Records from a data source
....
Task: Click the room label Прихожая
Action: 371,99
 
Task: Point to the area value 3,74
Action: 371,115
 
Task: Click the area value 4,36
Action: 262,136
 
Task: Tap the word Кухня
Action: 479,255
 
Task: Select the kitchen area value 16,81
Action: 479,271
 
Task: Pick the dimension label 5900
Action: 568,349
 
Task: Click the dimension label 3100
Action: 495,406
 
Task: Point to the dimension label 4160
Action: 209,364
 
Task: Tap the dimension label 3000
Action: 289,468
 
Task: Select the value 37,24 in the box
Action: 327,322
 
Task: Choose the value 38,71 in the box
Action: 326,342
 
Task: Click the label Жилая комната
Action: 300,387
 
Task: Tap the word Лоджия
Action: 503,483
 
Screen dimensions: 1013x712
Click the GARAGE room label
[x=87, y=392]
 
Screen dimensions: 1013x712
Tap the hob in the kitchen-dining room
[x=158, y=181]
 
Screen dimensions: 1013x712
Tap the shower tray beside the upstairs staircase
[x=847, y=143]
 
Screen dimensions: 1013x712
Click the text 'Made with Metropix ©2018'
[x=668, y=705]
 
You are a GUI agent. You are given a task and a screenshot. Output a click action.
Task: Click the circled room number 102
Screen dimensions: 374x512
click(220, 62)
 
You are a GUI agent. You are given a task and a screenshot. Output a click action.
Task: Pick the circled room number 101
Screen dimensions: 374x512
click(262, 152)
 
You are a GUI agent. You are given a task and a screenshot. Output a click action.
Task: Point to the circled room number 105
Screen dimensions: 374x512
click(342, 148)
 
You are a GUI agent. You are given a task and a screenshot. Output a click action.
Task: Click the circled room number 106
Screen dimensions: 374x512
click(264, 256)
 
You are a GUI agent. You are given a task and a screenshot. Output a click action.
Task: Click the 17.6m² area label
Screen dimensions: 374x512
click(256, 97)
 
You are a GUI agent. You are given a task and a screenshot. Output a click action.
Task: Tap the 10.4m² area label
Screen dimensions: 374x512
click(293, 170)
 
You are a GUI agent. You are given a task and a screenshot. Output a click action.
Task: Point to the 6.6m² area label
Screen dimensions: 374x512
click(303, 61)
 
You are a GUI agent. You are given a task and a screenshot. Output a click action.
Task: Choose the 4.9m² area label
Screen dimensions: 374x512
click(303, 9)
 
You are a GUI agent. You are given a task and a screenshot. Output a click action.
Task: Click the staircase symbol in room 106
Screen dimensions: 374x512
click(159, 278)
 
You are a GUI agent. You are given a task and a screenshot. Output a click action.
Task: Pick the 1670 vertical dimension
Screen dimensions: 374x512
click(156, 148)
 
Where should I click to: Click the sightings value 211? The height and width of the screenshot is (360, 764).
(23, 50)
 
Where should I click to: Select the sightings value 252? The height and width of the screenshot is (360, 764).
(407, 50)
....
Give all of the material again, substituting "measurement label" for every occurrence of "dimension label" and leaving everything else untouched.

* CORRECT ANSWER *
Task: Click the room label Прихожая
Action: 371,99
 
Task: Point to the area value 3,74
Action: 371,115
 
Task: Click the area value 4,36
Action: 262,136
 
Task: Tap the word Кухня
Action: 479,255
 
Task: Select the kitchen area value 16,81
Action: 479,271
 
Task: Pick the measurement label 5900
Action: 568,349
 
Task: Click the measurement label 3100
Action: 495,406
 
Task: Point to the measurement label 4160
Action: 209,364
 
Task: Tap the measurement label 3000
Action: 289,468
 
Task: Select the value 37,24 in the box
Action: 327,322
 
Task: Choose the value 38,71 in the box
Action: 326,342
 
Task: Click the label Жилая комната
Action: 300,387
 
Task: Tap the word Лоджия
Action: 503,483
 
Screen dimensions: 1013x712
Click the GARAGE room label
[x=87, y=392]
 
Screen dimensions: 1013x712
Tap the hob in the kitchen-dining room
[x=158, y=181]
 
Screen dimensions: 1013x712
Tap the shower tray beside the upstairs staircase
[x=847, y=143]
 
Screen dimensions: 1013x712
Click the text 'Made with Metropix ©2018'
[x=668, y=705]
 
You are a GUI agent. You are given a task and a screenshot. Output a click action.
Task: Click the circled room number 102
Screen dimensions: 374x512
click(220, 62)
 
You are a GUI agent. You are given a task and a screenshot. Output a click action.
Task: Pick the circled room number 101
Screen dimensions: 374x512
click(262, 152)
 
You are a GUI agent. You are given a task and a screenshot. Output a click action.
Task: Point to the circled room number 105
Screen dimensions: 374x512
click(342, 148)
 
You are a GUI agent. You are given a task and a screenshot. Output a click action.
Task: Click the circled room number 106
Screen dimensions: 374x512
click(264, 256)
 
You are a GUI agent. You are given a task and a screenshot. Output a click action.
Task: Click the 17.6m² area label
Screen dimensions: 374x512
click(256, 97)
 
You are a GUI agent. You are given a task and a screenshot. Output a click action.
Task: Tap the 10.4m² area label
Screen dimensions: 374x512
click(293, 170)
 
You are a GUI agent. You are given a task and a screenshot. Output a click action.
Task: Point to the 6.6m² area label
Screen dimensions: 374x512
click(303, 61)
 
You are a GUI agent. You are given a task and a screenshot. Output a click action.
Task: Choose the 4.9m² area label
Screen dimensions: 374x512
click(303, 9)
 
You are a GUI agent. You are given a task and a screenshot. Output a click action.
Task: Click the staircase symbol in room 106
Screen dimensions: 374x512
click(159, 278)
 
You are a GUI agent. You are given a task and a screenshot. Output a click action.
Task: Pick the 1670 vertical dimension
Screen dimensions: 374x512
click(156, 148)
 
Where should I click to: Click the sightings value 211? The height and width of the screenshot is (360, 764).
(23, 50)
 
Where should I click to: Select the sightings value 252? The height and width of the screenshot is (360, 764).
(407, 50)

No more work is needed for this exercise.